Pieter Omtzigt’s mandate extended by six months

The follow up to the report on Malta by the Special Rapporteur of the Parliamentary Assembly of the Council of Europe (PACE) Pieter Omtzigt has been given a six month extension period.

Omtzigt had been appointed by the Council to conduct a follow up on Malta after a council resolution on his report had underlined the seriousness of rule of law failings in Malta, and raised concerns over the progress and impartiality of the investigation into the assassination of journalist Daphne Caruana Galizia in October 2017.

The deadline for the follow up report on his last assessment, originally set for June 2020, has now been moved by a further six months.

The Special Rapporteur was last in Malta in February. He said he was “encouraged to hear from the government that an extensive package of reform proposals was almost ready for publication and would be presented to the Venice Commission for its opinion”. Three months later, he said he had yet to hear from the Maltese government on this package.

“My earlier report noted the scepticism of many in Malta, who feared that the reform process would be ‘handled behind closed doors between the leadership of the governing and opposition parties’. I concluded that this would be wrong, yet it is exactly what seems to be happening,” Omtzigt had said.

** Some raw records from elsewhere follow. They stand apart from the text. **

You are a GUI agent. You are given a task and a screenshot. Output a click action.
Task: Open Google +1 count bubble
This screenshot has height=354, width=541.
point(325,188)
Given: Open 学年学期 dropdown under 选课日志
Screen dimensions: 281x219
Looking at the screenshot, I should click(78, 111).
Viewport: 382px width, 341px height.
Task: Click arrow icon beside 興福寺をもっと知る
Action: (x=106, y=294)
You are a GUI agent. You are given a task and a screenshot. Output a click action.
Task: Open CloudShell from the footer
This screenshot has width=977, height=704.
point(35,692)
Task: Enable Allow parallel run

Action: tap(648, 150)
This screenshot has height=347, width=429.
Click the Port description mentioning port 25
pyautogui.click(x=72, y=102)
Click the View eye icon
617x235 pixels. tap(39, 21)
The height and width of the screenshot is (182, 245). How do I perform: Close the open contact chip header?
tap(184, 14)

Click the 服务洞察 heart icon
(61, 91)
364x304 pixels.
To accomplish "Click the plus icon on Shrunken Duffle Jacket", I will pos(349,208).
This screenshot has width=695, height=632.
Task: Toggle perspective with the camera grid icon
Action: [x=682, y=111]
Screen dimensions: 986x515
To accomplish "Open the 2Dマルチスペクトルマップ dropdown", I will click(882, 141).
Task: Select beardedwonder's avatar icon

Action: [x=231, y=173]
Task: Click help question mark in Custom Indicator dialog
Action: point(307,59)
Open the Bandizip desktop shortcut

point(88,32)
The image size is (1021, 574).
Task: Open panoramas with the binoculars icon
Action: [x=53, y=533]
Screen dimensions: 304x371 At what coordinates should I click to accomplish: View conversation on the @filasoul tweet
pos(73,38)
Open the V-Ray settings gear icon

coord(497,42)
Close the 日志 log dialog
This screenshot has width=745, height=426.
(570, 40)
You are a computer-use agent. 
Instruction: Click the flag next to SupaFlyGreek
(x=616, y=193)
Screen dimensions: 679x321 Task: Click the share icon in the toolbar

Malta is the first EU Member State to be subjected to the scrutiny of a Special Rapporteur.

Omtzigt has been keeping a close watch on Malta. Earlier this month, he wrote a strongly worded letter to Attorney General Peter Grech following the revelations that young lawyer Charles Mercieca switched from working as a State prosecutor to the defence team of murder suspect Yorgen Fenech, overnight. Fenech was charged with masterminding the assassination of Caruana Galizia.

In the letter, Omtzigt said that Mercieca’s actions raised “glaring issues” of professional ethics and potentially of criminal liability. This had to be investigated “rapidly and decisively”.

It was a sentiment echoed by former European Court of Human Rights Judge Giovanni Bonello who described the young lawyer’s move as “treachery“.